**What is required**:
A word-for-word copy is needed of the line containing "Image resolution: width=173" and every line after it through the end of the records below, leaving out all pictures.

START Supplied material

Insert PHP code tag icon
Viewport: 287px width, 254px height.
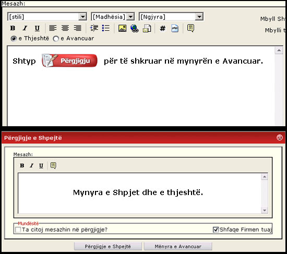click(x=175, y=28)
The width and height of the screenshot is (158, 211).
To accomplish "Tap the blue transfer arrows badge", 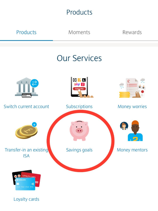I will coord(34,83).
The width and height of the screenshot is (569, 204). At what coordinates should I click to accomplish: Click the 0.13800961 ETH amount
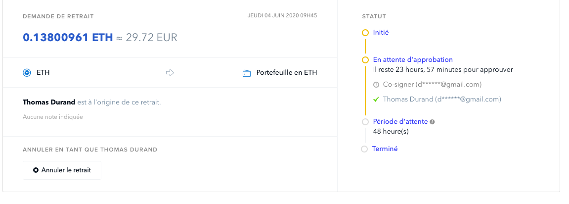[68, 38]
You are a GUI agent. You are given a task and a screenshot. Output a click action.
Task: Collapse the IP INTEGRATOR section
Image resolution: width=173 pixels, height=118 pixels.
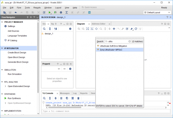tap(2, 48)
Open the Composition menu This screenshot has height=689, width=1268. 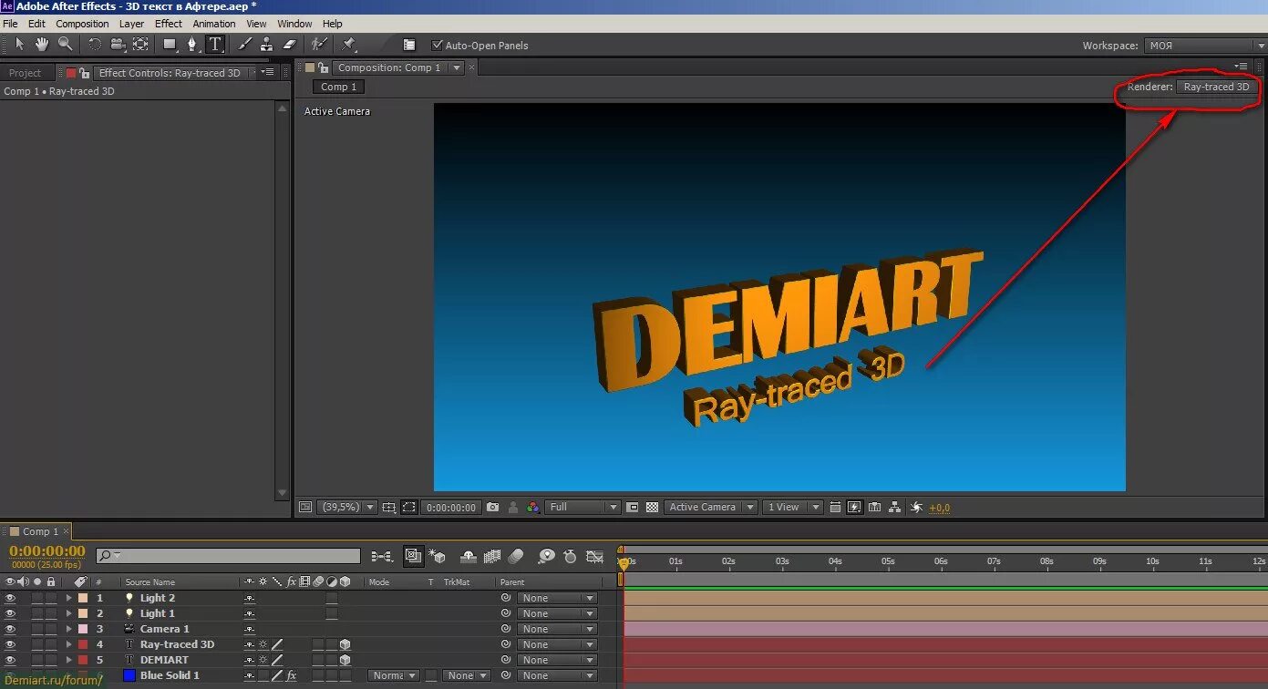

END Supplied material

**Written reply**:
Image resolution: width=173 pixels, height=118 pixels.
tap(2, 48)
Open the Composition menu This screenshot has height=689, width=1268. 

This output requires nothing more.